L'un des inconvénients de CUT&RUN est la nécessité de polir et de ligaturer l'adaptateur de séquençage avant la préparation de l'échantillon. nécessité de polir et de ligaturer l'adaptateur de séquençage avant la préparation d'une d'une bibliothèque de séquençage. Une combinaison du protocole CUT&RUN et de la ligature par un adaptateur de séquençage "hyperactif" a été mise au point. hyperactif transposase Tn5 hyperactive a donné naissance à la méthode CUT&Tag. Les cellules sont immobilisées à l'aide de billes magnétiques de Concanavalin A et perméabilisées de manière réversible à l'aide de digitonine. en utilisant de la digitonine. Cependant, au lieu de la coupure dirigée par une nucléase, l'ADN est fragmenté par un pA/G-Tn5 chargé de duplex d'adaptateurs de séquençage. Les adaptateurs de séquençage sont attachés aux fragments d'ADN directement pendant le marquage. Aucun autre traitement final de l'ADN est d'ADN n'est nécessaire et les fragments peuvent être utilisés pour la préparation de bibliothèques de séquençage. En outre, CUT&Tag est intrinsèquement moins sensible aux dommages endogènes de l'ADN que CUT&RUN, car la transposition a lieu sur des molécules d'ADN double brin intactes. la transposition a lieu sur des molécules d'ADN double brin intactes.

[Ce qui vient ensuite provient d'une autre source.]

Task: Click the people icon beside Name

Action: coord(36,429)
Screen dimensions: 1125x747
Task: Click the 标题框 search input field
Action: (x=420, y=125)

En savoir plus sur CUT&Tag : Flux de travail, avantages, produits
CUT&RUN Antibodies
A range of antibodies validated for use in CUT&RUN assays.
CUT&RUN Sets
CUT&RUN made easy - with our sets & components
CUT&RUN ConA Beads
Magnetic ConA Beads for usage in CUT&RUN assays
Discover our CUT&RUN Antibodies!
Show moreAntigènes cibles pour CUT&RUN et CUT&Tag
Les modifications des histones, telles que H3K27me3 (répressive) ou H3K4me3 (associée aux promoteurs actifs), sont couramment utilisées comme antigènes dans les techniques CUT&RUN et CUT&Tag. D’autres antigènes incluent des régulateurs de la transcription comme les facteurs de transcription CTCF ou SOX2, des modificateurs de la chromatine comme HDAC2, ou encore des protéines impliquées dans le métabolisme des acides nucléiques, telles que Pol II. Les G-quadruplexes et la m6A font partie des cibles non protéiques. Des étiquettes comme FLAG, HA ou GFP sont des options pour les protéines cibles exprimées de manière recombinante.